EU executive plans sanctions regime for Russian oligarchs’ relatives
No timeline for introduction, diplomats say.
The European Commission is preparing a new legal text that would make it possible to sanction family members of prominent Russian businessmen and women, three EU diplomats told POLITICO.
The EU executive briefed EU countries on Wednesday that it was working on listing criteria for family members, the diplomats said.
Sanctions hawks — Poland and the Baltic states — proposed a similar scheme in February. The Commission then promised to look into the issue in exchange for Poland dropping its resistance against the bloc’s 10th sanctions package at the end of February, a senior EU diplomat said at the time. Poland had claimed that trade restrictions for synthetic rubber didn’t go far enough and had refused to sign off on the package until it received more promises by the Commission for future sanctions.

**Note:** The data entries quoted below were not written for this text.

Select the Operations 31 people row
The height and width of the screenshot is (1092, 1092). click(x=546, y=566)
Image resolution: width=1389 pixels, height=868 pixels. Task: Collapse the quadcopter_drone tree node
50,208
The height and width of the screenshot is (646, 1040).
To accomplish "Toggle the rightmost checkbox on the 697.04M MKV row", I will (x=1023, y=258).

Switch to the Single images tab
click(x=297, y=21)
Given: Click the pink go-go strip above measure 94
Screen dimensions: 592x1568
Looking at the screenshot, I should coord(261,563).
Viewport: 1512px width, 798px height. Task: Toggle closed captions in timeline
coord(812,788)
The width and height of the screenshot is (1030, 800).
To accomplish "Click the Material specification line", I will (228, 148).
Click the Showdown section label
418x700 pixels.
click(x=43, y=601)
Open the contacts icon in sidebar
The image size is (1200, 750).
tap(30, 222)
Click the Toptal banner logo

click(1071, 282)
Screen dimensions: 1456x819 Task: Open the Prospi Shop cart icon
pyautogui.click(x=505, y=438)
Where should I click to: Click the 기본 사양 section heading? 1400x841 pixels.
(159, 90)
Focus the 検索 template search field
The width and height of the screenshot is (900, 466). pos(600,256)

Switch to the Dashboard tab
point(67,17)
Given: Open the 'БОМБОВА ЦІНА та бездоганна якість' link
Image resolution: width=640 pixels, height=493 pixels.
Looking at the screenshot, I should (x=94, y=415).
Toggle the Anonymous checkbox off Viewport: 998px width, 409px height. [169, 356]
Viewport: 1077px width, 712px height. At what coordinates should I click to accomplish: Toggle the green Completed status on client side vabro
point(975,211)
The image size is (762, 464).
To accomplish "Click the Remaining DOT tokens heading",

The Commission did not provide details on what specific criteria it is planning on introducing, nor a timeline when that would happen, two of the diplomats said.
The Commission’s announcement to the 27 EU member states comes after the bloc’s second highest court ruled last week that slapping visa bans and asset freezes on people merely for the fact that they are family members is not legal. The case concerned the mother of Yevgeny Prigozhin, the chief of the Wagner mercenary army that is fighting in Ukraine.
Although the Council of the EU cited some business links between Prigozhin and his mother Violetta Prigozhina when sanctioning her, the court found that information to be outdated.
In an apparent attempt to make sanctions against Prigozhina and other individuals more watertight, the Council updated the entries for hundreds of the 1,500 sanctioned people on Wednesday.